REQUIREMENTS -
1 – In the REDD article, why did ACITAVA file legal challenges against the Yaigoji Apaporis national park?
2 – Reproduce everything in the REDD article from "In October 2009, Colombia" down to "up the national park.".

“What we need is a new model of development for countries with tropical forests,” says Maria Claudia García, National Director of Forestry, Biodiversity and Ecosystem Services at the Ministry of the Environment and Sustainable Development in Colombia. According to Garcia, REDD is a “new vision”.
REDD is certainly well funded in Colombia.
In 2013, the UN-REDD programme agreed to give Colombia US$4 million for the country’s REDD National Programme. Colombia has received US$3.5 million through the World Bank’s Forest Carbon Partnership Facility and more than US$26 million from other sources for REDD readiness activities. In addition, USAID has handed over US$14 million through its BioREDD programme.
In 2015, Germany’s development bank KfW, and the governments of Norway and the UK agreed to pay a total of US$100 million if Colombia reduces emissions from deforestation.
None of this funding, however, represents anything like “a new model of development”, as two recent free trade disputes reveal.
Mining versus conservation
In February 2016, Cosigo Resources (Canada), Cosigo Resources Sucursal Colombia (Colombia) and Tobie Mining and Energy Inc (USA) filed a notice of arbitration under the US-Colombia Free Trade Agreement. The dispute is about a gold mining concession in the Taraira region near Colombia’s border with Brazil.
In October 2009, Colombia established the Yaigoji Apaporis national park, which covers the area of the mining concession. The mining concession was signed on the same day that the government published its resolution to set up the national park.
Indigenous peoples organisations supported the national park. But one indigenous organisation, the Association of Indigenous Communities of Tairara and Vaupés (ACITAVA), filed legal challenges against the park, claiming that they had not been properly consulted. The reality was that Cosigo had organised and paid for ACITAVA’s opposition to the park. Indigenous members of ACITAVA made a public apology saying that they had been misled. They also declared their support for the creation of the national park.
In 2015, Colombia’s Constitutional Court upheld the decision to create the national park.
The three mining companies are hoping for either the return of the mining concession, or US$16.5 billion compensation. That’s the market value of the project, although the mining companies don’t explain how they arrived at this sum.
Mining versus conservation, again
In March 2016, Eco Oro Mineral Corp, a Canadian mining company, filed a Notice of Intent to arbitrate under the Canada-Colombia Free Trade Agreement. Since 1994, Eco Oro has been carrying out mining exploration in the Páramo de Santurbán. Colombia’s páramos are unique high-altitude wetland ecosystems, high in biodiversity, and important sources of fresh water.
The World Bank’s International Finance Corporation backed the project in 2009 by buying US$11 million in shares of Eco Oro. In 2012, the Committee in Defense of the Water and Páramo of Santurbán filed a complaint with the IFC’s Compliance Advisor Ombudsman about IFC’s investment in Eco Oro.
Of course, that is the same World Bank that is supposedly helping to protect Colombia’s environment through its Forest Carbon Partnership Facility.
In January 2013, part of the Santurbán was declared a national park and in February 2016, Colombia’s Constitutional Court decided that the part of the country’s National Development Plan that permitted mining in páramos was unconstitutional.

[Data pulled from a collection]
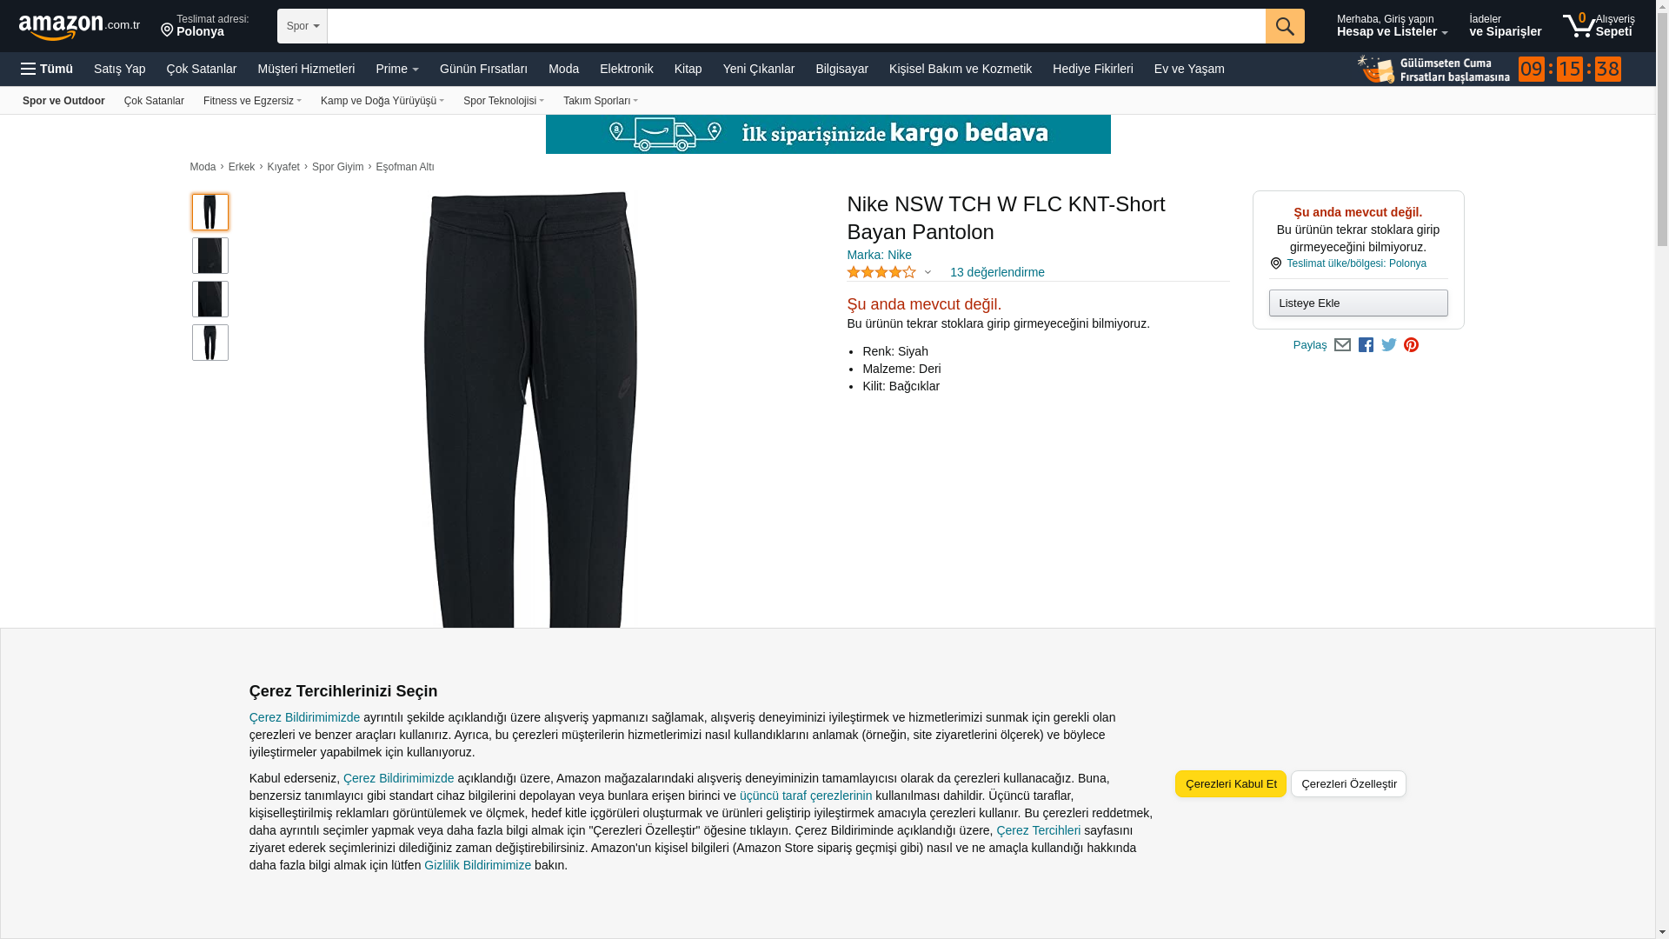Click the Listeye Ekle button
The width and height of the screenshot is (1669, 939).
click(x=1358, y=303)
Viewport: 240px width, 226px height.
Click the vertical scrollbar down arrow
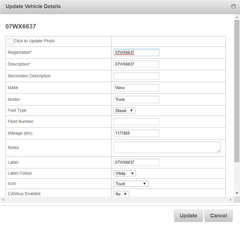(237, 193)

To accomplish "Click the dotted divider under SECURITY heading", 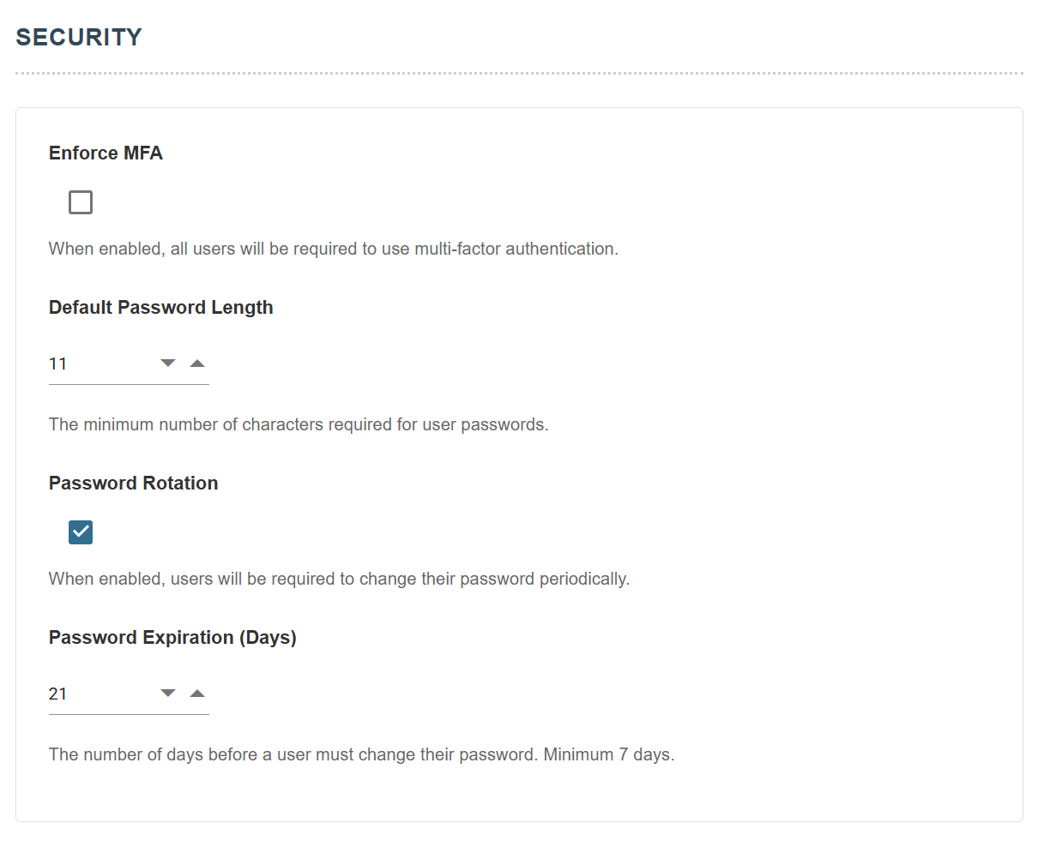I will click(519, 74).

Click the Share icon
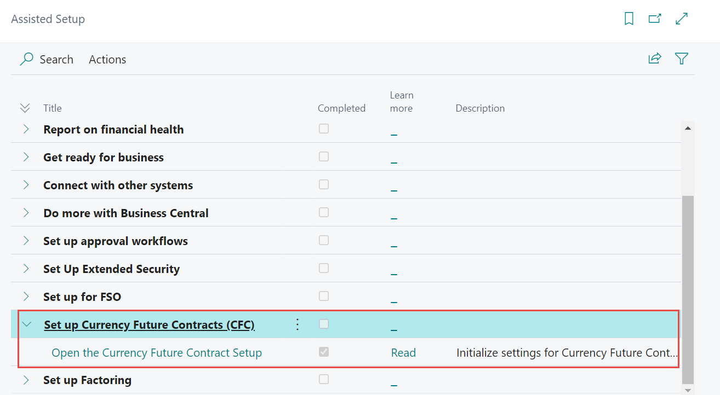pos(655,59)
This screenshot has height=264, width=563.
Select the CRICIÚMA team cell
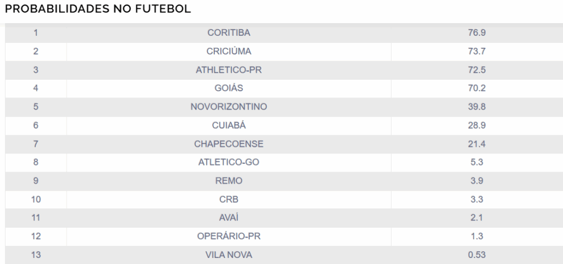pyautogui.click(x=229, y=52)
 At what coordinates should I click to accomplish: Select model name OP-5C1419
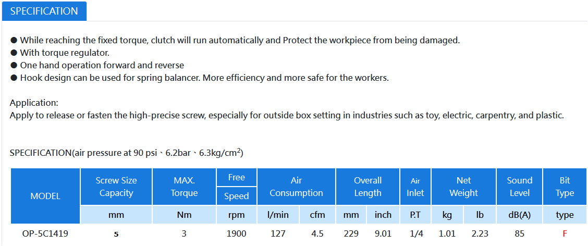pyautogui.click(x=45, y=234)
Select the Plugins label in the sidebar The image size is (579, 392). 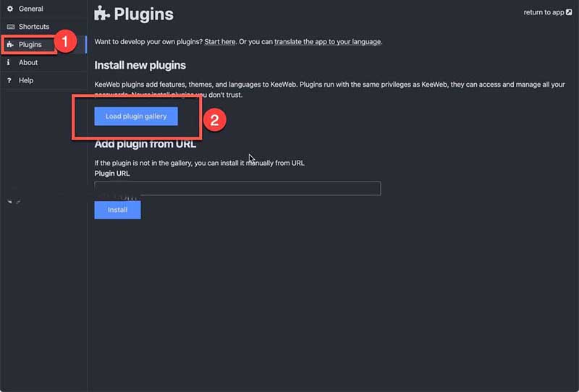point(30,45)
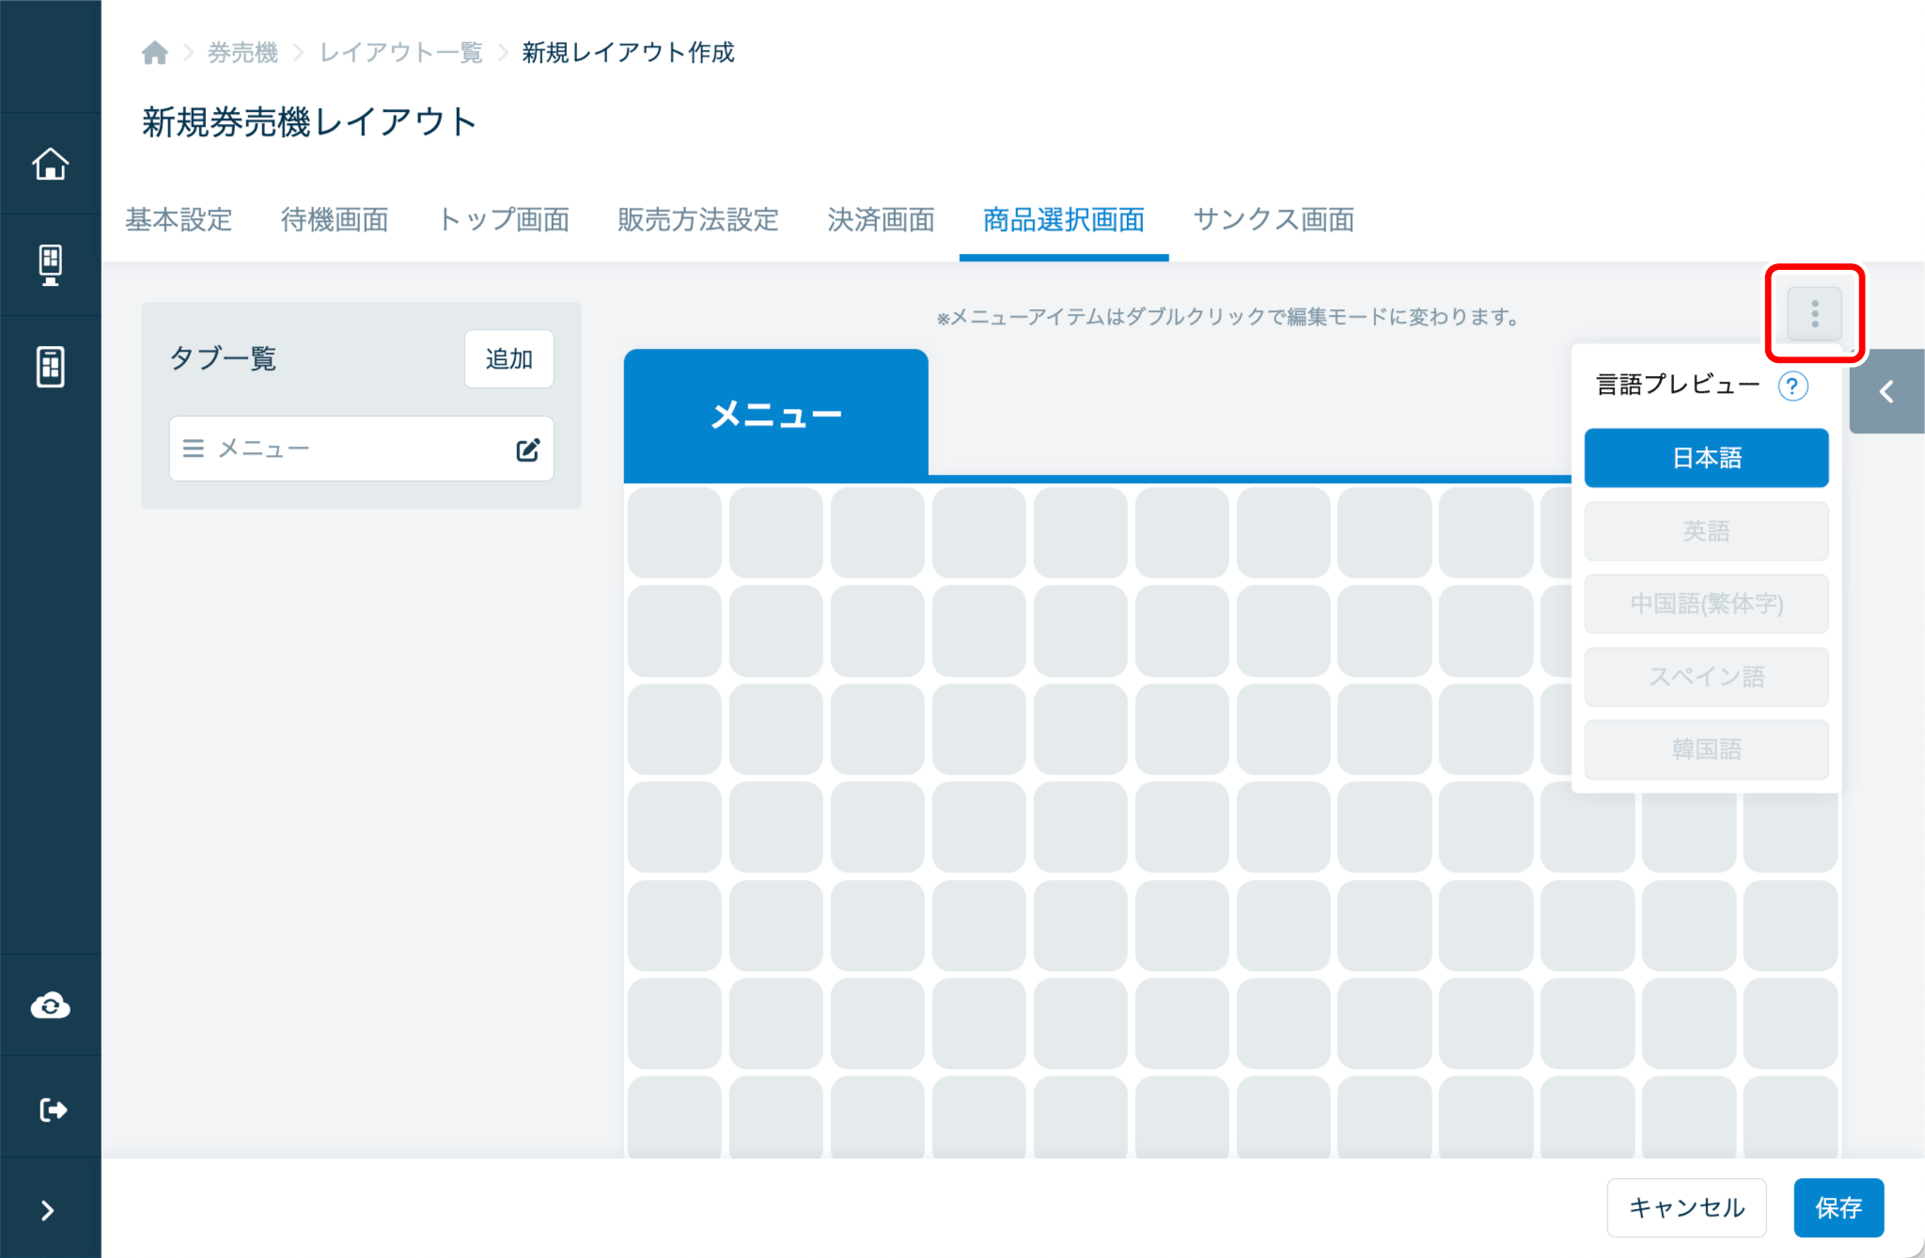
Task: Click the cloud sync icon in the sidebar
Action: click(x=51, y=1006)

TASK-BY-TASK OUTPUTS -
1 – ACITAVA claimed that its communities had not been properly consulted. The article says that Cosigo had actually organized and paid for that opposition, and ACITAVA's members later apologized, saying they had been misled.

2 –
In October 2009, Colombia established the Yaigoji Apaporis national park, which covers the area of the mining concession. The mining concession was signed on the same day that the government published its resolution to set up the national park.